Instructions to follow:
Wherever the word "ikkuna" appears in a line below, that line counts; report the total number of such lines only.
[[ Data provided, beginning ]]
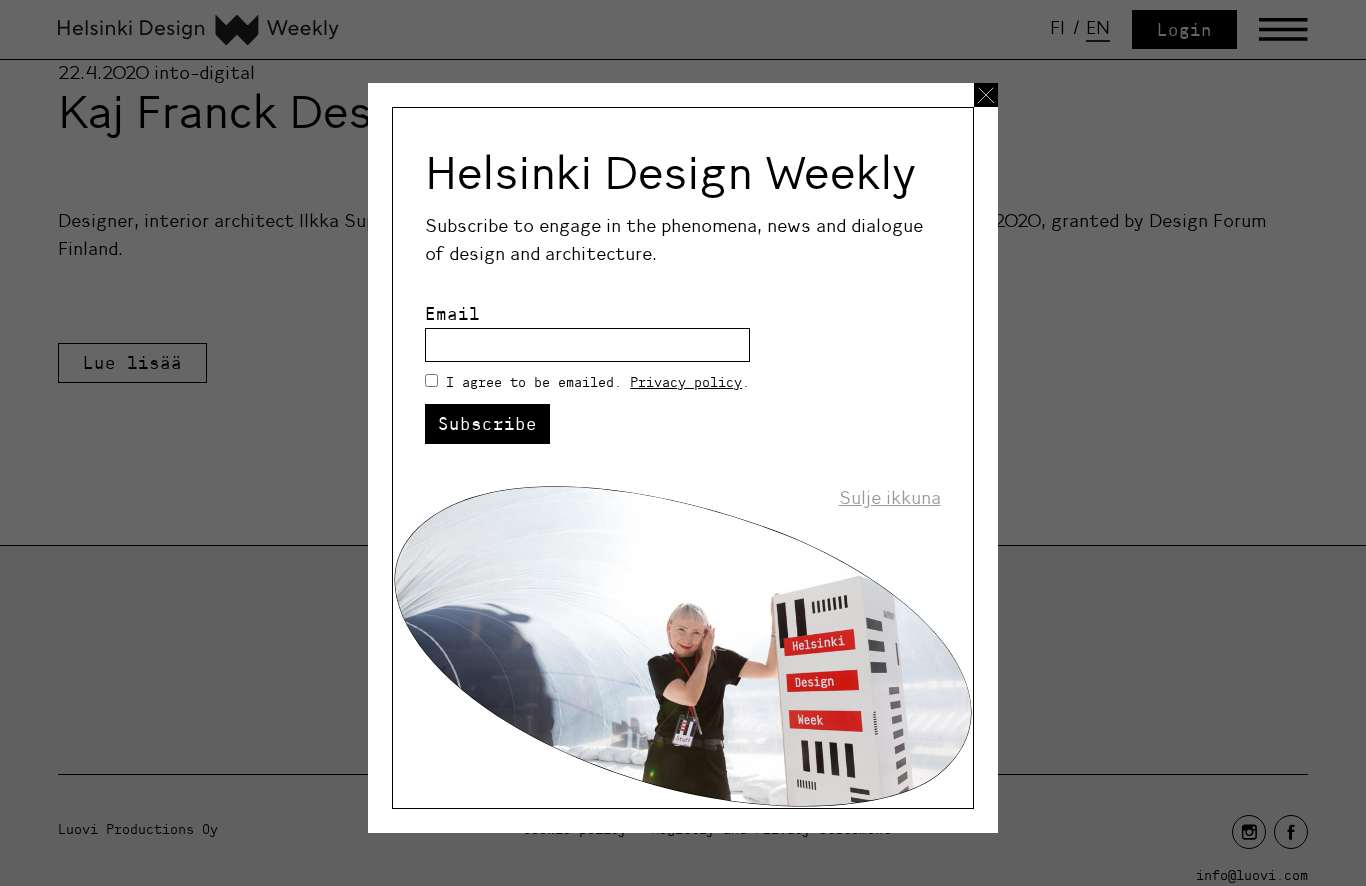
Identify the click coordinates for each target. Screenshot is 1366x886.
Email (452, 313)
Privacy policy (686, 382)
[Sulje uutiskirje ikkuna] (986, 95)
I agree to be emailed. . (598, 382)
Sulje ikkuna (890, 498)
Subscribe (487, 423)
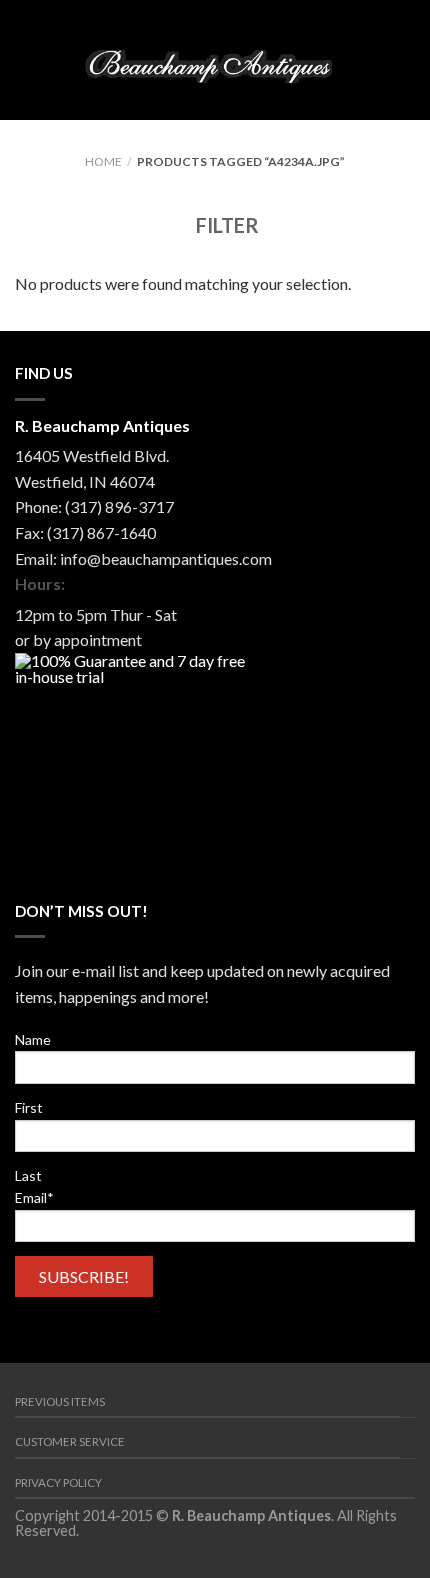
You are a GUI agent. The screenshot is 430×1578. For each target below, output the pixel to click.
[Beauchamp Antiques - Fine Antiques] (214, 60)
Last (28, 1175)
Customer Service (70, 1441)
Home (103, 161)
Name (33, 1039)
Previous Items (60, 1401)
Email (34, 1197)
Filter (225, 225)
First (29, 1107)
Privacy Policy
[[ Data provided, end ]]
Response below:
2